The one who has been vacationing for 50 years in the region and who has lived there for five years had never been confronted with such heat and disasters of this magnitude in this sector that she has loved for so many years.
“For the moment, the fire has been contained for two days in 7000 hectares which have been burned, but it is not yet under control and as the temperatures are rising, we are afraid that it will start again”, confides Julie Zwobada, who lives in the French village of Cazaux, in Gironde.
On July 13, while sailing along the Atlantic coast with her husband for a week’s vacation, Ms. Zwobada learned that the first threats of evacuation were being given in areas near her home.
Major evacuations
For her, it was unthinkable to continue sailing, while her house could be engulfed in flames. The couple therefore turned around and discovered, 24 hours later, from the shore, the thick smoke which stretched for hundreds of kilometers and whose home seemed to be in their “corner of paradise”.
“When we finally arrived, we learned that we were forbidden to return to our house, even to take our two cats and our belongings”, she drops with a lump in her throat, adding that she had to sleep on the family boat for a few days.
Since then, no one has the right to set foot there. Police officers block all accesses leading to the village and patrols patrol the streets 24 hours a day to ensure that no resident or thief sets foot there.
The couple, who do not live together, now live in the house of Mrs. Zwobada’s spouse located in La Teste-de-Buch
Jennifer Bastart, who came for her part to spend a week’s vacation with her parents, did not even have time to unpack her suitcases which the police ordered to evacuate.
“It had been two and a half hours since we arrived,” she says.

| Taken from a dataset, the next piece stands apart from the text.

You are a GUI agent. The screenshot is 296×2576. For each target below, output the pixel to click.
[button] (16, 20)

It was with family friends that she and her parents found refuge while the authorities allowed civilians to return home.
Destruction
Although she considers herself lucky to have no material loss, Julie Zwobada dreads the moment when she will be able to return to her house.
“I didn’t dare look at the photos too much, because it’s difficult when you’re so attached to this place,” she laments.

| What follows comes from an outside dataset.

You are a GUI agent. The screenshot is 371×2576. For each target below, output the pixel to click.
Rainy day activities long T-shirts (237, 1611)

“The firefighters worked like crazy, we really hope that it will be enough to contain the next fire outbreaks,” she adds.
RECORDS EVERYWHERE
AND IT’S NOT OVER
CLIMATE AND HUMANITARIAN CRISIS IN EUROPE
Follow our journalist Clara Loiseau, passing through Europe, over the next few days, to bear witness to the effects of the unprecedented heat wave that is hitting the old continent, a direct consequence of global warming. The temperature records have caused a climate and humanitarian crisis, including fires ravaging regions, citizens driven from their homes, workers dying of heat on the job and local economies hit hard.